Copy the result of filtering the entries below for lines that include the string "element".

:: Given entries

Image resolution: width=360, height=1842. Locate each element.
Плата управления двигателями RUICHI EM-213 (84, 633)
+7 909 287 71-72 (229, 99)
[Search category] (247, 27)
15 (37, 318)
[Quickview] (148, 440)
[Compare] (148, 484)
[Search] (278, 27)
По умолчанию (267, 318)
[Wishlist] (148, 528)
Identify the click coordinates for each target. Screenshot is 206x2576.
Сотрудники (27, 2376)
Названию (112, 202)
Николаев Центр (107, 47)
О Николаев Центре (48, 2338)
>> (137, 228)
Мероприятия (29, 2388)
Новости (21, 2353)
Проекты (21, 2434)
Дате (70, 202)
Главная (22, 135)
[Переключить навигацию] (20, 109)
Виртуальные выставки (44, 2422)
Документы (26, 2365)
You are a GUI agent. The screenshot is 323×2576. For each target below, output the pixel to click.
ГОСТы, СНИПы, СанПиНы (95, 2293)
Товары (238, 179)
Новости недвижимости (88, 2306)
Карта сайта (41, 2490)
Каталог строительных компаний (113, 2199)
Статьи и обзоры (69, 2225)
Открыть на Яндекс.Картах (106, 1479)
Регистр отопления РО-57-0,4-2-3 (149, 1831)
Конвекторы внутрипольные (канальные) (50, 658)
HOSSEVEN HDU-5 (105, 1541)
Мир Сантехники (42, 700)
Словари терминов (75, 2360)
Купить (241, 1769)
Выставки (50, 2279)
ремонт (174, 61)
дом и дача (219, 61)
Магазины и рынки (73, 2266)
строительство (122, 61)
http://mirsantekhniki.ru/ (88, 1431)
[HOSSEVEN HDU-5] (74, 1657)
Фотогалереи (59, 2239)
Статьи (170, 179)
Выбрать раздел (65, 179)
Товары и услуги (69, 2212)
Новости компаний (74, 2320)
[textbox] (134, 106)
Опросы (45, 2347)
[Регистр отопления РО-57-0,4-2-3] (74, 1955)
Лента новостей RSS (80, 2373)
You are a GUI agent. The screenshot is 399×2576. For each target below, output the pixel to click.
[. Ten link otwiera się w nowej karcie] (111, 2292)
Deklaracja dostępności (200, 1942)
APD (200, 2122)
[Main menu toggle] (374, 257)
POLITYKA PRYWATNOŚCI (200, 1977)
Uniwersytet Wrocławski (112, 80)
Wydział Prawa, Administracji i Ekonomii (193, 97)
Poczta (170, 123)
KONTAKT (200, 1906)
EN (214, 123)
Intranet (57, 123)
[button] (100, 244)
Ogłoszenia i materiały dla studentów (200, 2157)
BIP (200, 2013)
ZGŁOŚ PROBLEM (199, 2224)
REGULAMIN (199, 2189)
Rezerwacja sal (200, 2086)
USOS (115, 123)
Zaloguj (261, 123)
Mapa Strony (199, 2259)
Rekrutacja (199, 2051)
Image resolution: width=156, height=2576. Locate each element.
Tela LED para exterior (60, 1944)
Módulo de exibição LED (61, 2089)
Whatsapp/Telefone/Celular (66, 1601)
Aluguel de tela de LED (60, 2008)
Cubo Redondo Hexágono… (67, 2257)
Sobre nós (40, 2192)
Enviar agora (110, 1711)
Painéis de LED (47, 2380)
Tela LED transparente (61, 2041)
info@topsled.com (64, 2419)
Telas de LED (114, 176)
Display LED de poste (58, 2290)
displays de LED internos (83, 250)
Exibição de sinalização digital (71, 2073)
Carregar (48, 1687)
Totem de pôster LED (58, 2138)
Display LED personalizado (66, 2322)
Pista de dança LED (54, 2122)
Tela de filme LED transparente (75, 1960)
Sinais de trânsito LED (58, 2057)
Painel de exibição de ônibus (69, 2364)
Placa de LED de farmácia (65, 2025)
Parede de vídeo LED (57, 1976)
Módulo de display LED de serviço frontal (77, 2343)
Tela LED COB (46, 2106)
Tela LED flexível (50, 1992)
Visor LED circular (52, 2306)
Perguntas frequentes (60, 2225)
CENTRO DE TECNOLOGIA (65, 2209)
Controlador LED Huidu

::::

» Answer box
Image resolution: width=360, height=1842. Locate each element.
Image resolution: width=156, height=2576. Locate each element.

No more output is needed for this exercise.